The required output is an exact restatement of the lines, starting with the one that contains "Task: Click the Media icon in admin sidebar" and finishing with the last line of the listing. It contains no pictures.

· · · · · · ·

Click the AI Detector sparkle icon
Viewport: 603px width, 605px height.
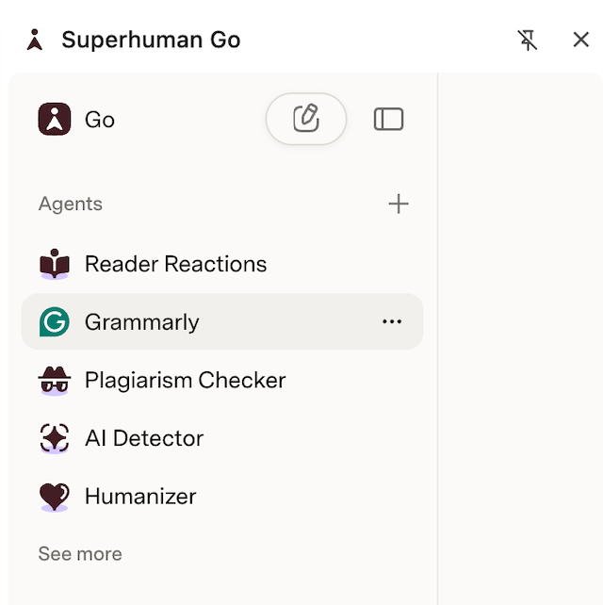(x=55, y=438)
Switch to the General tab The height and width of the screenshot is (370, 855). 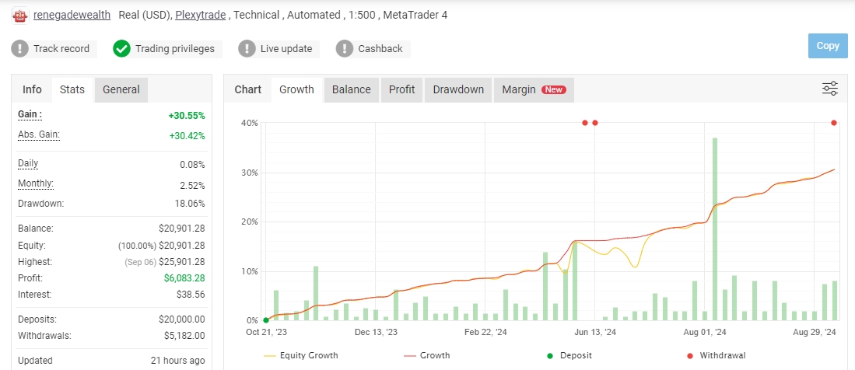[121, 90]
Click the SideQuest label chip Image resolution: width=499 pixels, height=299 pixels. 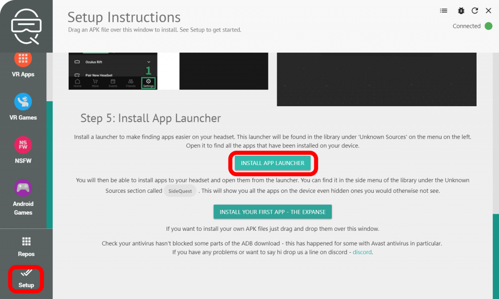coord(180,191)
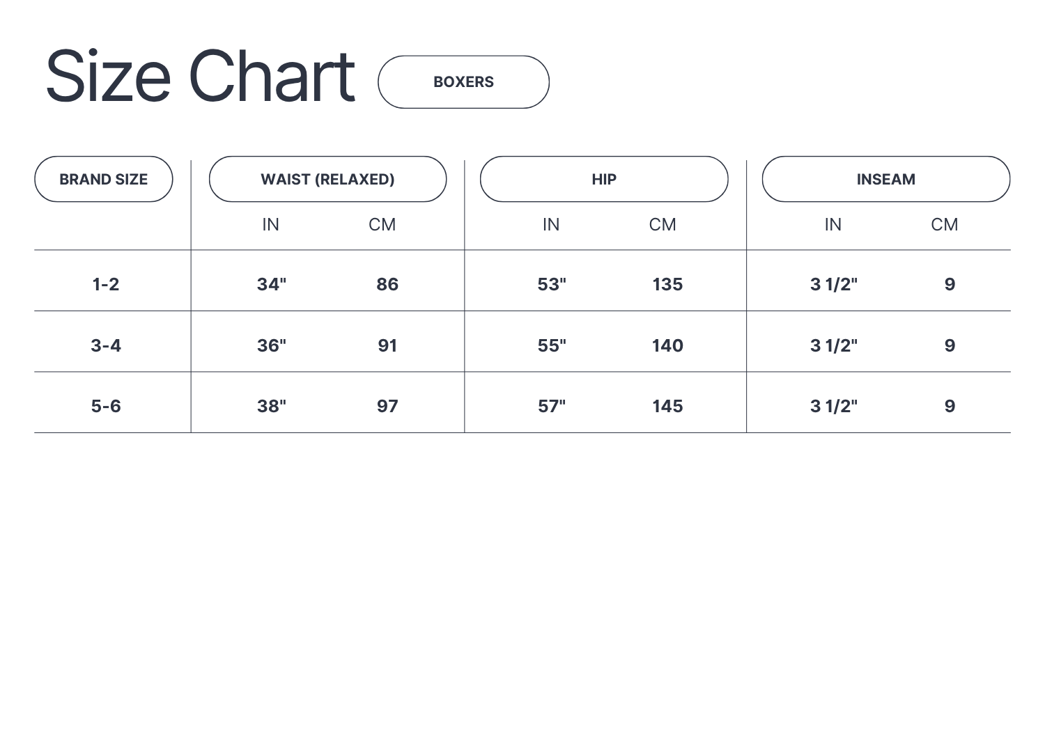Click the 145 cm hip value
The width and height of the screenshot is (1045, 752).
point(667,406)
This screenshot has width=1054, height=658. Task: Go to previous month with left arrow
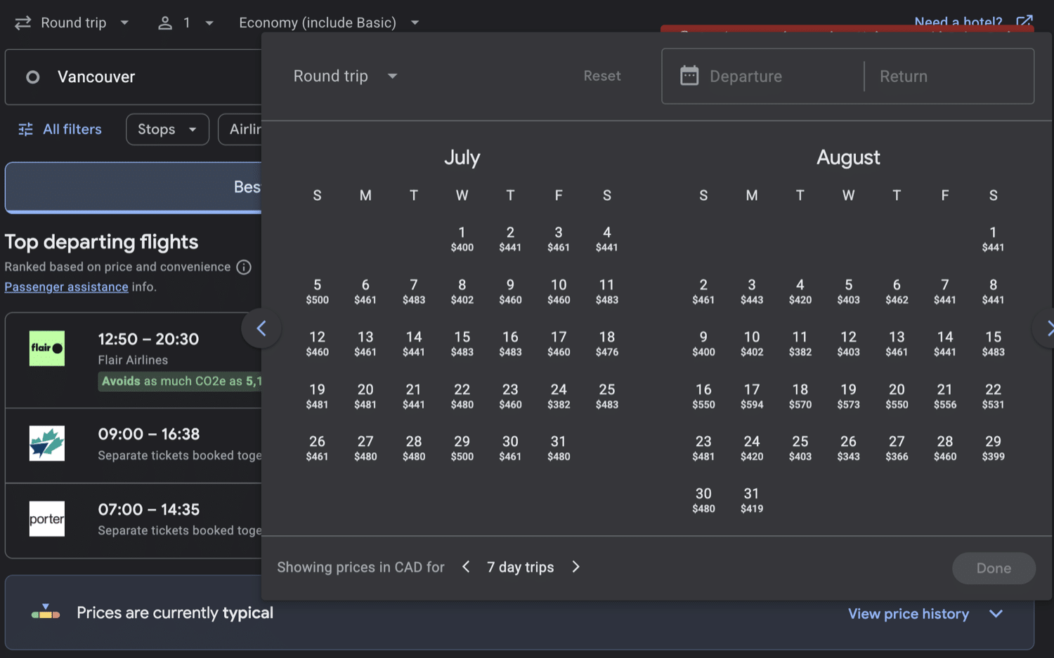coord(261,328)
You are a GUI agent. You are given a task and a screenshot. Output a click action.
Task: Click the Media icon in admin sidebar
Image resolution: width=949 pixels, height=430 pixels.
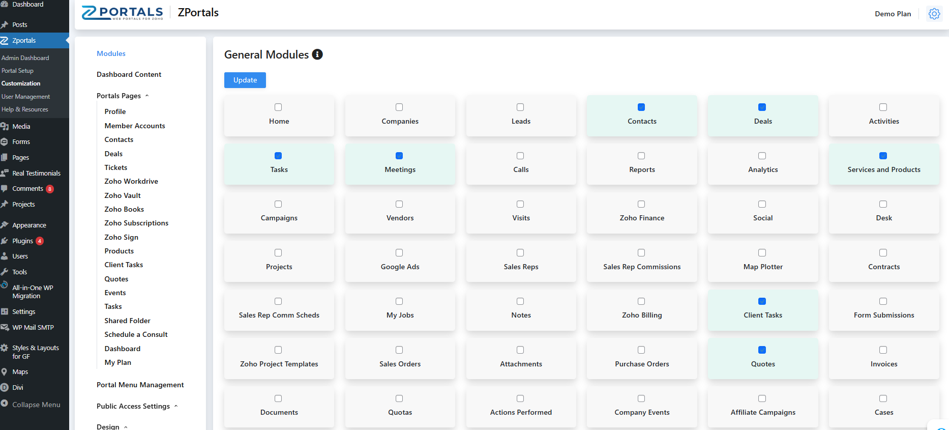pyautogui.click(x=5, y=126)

· · · · · · ·

● Answer:
Task: Click the Media icon in admin sidebar
Image resolution: width=949 pixels, height=430 pixels.
pyautogui.click(x=5, y=126)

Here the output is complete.